### What to do
Here is the task for the records below: repeat exactly the lines from the one with "Screen dimensions: 754x699" to the one with "Open Preferences gear", both included, and nothing else.

======== Given entries ========

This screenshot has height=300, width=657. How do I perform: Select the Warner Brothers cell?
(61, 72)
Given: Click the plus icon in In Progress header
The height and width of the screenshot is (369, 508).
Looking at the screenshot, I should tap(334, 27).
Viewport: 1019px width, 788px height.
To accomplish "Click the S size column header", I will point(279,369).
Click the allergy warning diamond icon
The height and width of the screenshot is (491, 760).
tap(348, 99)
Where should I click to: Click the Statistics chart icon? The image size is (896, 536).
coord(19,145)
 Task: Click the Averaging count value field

========
======== Given entries ========

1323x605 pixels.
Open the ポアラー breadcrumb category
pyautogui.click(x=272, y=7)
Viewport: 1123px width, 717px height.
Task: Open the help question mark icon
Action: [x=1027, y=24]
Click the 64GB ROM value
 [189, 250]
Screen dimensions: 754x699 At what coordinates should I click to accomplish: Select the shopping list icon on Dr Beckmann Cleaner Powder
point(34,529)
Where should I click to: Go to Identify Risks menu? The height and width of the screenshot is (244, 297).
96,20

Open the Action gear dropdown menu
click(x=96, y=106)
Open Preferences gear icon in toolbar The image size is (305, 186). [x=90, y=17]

========
======== Given entries ========

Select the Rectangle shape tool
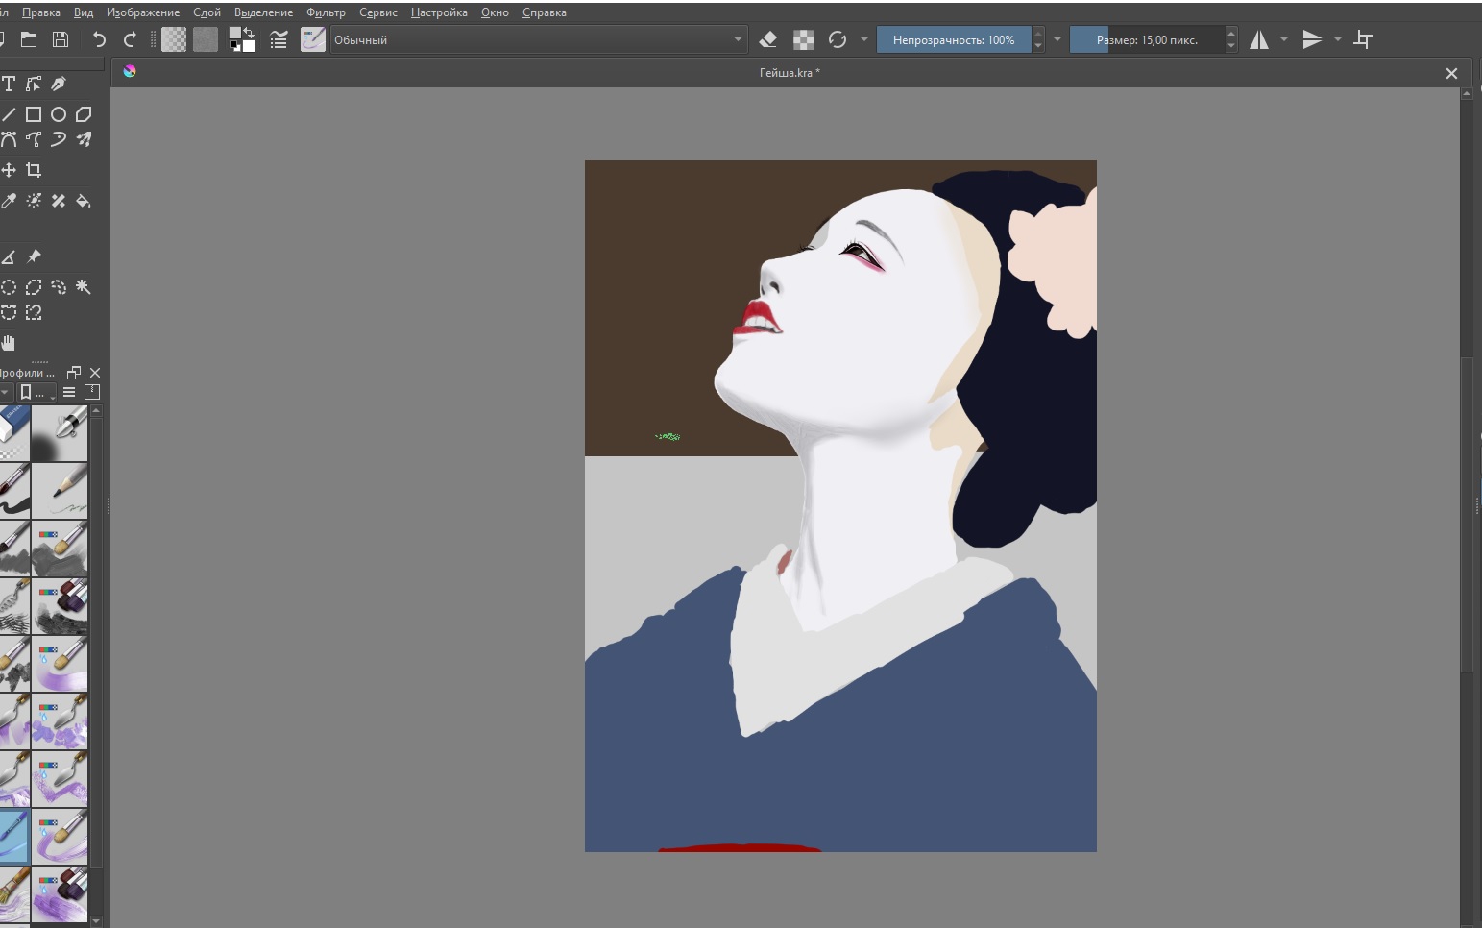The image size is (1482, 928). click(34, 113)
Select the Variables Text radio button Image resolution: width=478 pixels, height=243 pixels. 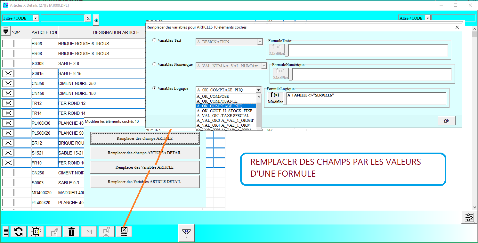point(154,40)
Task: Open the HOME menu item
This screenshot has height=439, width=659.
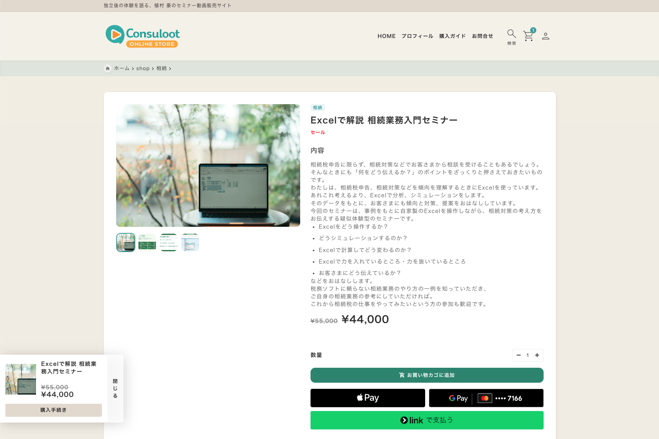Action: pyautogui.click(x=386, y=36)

========

### Solution for this exercise
Screen dimensions: 754x699 At what coordinates should I click to accomplish: Select the shopping list icon on Dr Beckmann Cleaner Powder
point(34,529)
Where should I click to: Go to Identify Risks menu? The height and width of the screenshot is (244, 297).
96,20

Open the Action gear dropdown menu
click(x=96, y=106)
Open Preferences gear icon in toolbar The image size is (305, 186). [x=90, y=17]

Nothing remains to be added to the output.